One reason (for this lower priority designation of something so desired by our customers) is that it was now a complex issue, and the priority of our Version 2 resources was still focused on the delivery of Version 2 into production.
But, how did we solve this complex migration issue once Version 2 was already put into production?
After some brainstorming, we decided on a hybrid approach. This involved migrating part of our data values from MySQL to SQL Server and capturing the other part of our data (data which populated surveys or assessments with data elements formatted for the screen and printing) as .pdf screen captures.

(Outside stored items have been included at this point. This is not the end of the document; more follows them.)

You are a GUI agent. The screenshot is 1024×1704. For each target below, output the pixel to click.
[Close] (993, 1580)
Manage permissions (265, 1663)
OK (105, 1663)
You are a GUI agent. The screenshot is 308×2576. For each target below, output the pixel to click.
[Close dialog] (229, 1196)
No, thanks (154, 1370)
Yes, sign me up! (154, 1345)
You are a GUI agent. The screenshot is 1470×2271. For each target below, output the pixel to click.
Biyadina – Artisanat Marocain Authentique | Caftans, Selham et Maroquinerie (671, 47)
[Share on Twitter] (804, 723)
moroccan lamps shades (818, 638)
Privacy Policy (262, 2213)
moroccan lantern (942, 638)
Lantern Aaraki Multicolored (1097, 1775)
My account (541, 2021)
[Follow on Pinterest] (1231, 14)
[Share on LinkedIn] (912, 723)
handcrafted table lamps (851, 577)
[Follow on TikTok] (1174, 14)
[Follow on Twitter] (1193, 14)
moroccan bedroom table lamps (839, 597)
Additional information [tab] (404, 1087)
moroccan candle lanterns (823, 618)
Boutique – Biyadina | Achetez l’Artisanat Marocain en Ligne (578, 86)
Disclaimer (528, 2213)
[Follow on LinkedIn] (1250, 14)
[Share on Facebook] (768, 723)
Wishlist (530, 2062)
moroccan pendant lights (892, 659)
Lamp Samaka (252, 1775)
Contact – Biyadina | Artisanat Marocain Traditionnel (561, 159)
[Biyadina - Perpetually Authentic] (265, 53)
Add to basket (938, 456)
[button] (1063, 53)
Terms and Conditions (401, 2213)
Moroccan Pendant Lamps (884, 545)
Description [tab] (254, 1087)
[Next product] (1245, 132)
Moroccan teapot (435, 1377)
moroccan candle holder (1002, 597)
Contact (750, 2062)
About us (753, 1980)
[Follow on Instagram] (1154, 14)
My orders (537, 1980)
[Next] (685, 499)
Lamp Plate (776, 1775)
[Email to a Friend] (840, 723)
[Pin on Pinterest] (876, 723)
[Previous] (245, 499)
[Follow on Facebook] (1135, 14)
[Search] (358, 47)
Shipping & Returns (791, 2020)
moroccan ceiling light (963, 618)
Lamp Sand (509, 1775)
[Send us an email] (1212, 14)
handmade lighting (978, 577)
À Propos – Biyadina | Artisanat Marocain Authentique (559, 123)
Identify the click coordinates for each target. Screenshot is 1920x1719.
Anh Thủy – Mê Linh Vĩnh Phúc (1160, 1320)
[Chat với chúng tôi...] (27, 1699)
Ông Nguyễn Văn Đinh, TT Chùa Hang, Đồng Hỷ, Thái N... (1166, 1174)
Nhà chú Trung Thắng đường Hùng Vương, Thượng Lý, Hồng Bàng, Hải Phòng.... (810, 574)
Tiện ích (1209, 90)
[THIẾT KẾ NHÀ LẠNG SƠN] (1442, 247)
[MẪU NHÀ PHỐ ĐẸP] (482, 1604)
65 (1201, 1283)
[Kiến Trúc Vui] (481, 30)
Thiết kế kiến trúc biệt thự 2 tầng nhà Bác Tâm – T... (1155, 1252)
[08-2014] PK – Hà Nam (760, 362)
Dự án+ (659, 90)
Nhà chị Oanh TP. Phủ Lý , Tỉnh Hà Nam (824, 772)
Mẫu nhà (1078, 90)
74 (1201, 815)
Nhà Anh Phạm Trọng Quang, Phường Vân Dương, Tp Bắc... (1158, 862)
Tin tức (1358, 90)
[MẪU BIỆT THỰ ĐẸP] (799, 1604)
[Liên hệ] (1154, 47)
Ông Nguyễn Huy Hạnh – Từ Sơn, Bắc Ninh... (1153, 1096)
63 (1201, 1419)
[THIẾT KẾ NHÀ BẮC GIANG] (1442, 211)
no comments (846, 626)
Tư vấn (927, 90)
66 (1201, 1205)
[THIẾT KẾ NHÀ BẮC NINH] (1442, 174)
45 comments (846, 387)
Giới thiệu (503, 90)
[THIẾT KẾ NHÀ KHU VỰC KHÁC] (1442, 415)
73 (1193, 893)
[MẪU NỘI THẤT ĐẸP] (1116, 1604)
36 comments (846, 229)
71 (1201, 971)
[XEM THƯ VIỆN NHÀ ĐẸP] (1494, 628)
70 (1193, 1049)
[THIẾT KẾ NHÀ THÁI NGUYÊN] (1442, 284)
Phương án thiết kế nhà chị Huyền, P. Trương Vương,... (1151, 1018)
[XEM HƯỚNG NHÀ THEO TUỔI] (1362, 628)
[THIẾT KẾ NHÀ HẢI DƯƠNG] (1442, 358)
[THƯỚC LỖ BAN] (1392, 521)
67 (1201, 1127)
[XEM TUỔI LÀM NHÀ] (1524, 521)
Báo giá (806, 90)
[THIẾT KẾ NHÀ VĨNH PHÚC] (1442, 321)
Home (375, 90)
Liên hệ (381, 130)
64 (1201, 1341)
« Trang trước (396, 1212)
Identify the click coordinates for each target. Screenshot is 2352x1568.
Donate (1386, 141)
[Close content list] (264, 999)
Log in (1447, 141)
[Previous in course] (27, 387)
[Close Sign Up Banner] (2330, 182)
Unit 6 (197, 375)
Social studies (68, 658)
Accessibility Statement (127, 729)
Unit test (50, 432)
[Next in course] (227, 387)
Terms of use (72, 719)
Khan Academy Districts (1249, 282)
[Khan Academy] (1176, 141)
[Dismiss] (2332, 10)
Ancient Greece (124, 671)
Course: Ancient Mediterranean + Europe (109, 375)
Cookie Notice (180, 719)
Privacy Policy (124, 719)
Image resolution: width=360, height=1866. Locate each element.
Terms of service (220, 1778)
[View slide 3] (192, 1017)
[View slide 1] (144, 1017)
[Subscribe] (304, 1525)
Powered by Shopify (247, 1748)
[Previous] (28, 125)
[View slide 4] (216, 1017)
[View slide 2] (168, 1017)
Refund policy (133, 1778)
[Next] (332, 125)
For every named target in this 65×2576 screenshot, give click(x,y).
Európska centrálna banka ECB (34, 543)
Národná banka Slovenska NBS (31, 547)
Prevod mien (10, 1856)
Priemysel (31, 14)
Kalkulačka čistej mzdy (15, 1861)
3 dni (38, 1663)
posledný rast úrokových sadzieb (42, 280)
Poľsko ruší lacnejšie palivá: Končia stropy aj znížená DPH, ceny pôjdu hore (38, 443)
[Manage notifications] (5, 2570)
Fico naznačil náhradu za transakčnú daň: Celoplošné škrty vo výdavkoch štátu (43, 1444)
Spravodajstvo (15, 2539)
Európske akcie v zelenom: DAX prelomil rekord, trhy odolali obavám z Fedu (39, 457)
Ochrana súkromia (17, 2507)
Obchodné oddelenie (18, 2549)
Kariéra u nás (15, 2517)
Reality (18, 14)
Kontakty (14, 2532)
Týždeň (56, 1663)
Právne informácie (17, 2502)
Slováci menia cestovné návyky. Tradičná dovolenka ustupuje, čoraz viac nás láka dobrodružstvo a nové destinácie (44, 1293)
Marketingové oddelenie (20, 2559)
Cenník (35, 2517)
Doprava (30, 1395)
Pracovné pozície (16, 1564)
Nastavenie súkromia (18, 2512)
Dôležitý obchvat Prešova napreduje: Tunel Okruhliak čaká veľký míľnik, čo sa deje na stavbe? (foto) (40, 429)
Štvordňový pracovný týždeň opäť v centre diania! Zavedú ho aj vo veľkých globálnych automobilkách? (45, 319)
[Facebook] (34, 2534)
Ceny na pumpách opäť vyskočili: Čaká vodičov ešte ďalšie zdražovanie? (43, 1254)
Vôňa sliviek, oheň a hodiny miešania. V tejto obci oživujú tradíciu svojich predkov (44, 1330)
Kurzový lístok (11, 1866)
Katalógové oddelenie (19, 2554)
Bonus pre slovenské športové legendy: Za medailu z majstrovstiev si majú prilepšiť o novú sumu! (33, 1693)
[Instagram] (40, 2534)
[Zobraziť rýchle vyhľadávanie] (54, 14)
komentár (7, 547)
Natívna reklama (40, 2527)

We did the .pdf screen capture via use of existing open source libraries and custom programming.
I created a dump of our Version 1 MySQL database into a .csv file, flatting out all the fields so that all the data could populate one .csv file. We then used our interface software component (which we used both in Version 1 and Version 2 for HL7 interfaces) to read the .csv extract that I had created and build API calls to Version 2 to supply the data. The Version 2 migration API would insert the Version 1 data into the Version 2 data structure. It would also insert the generated .pdfs (for the screen captures) into a BLOB-typed field in the Version 2 data structure. The Version 2 application was was then modified to recognize Version 1 data and to display Version 1 .pdfs when appropriate. The .pdfs were read-only and that was ok based on the requirements of what we needed.
I hope you found this anecdote interesting. We are still in the process of finishing this project. We have a variety of people working on this with different skill sets, but it is looking like we are nearing the finish line.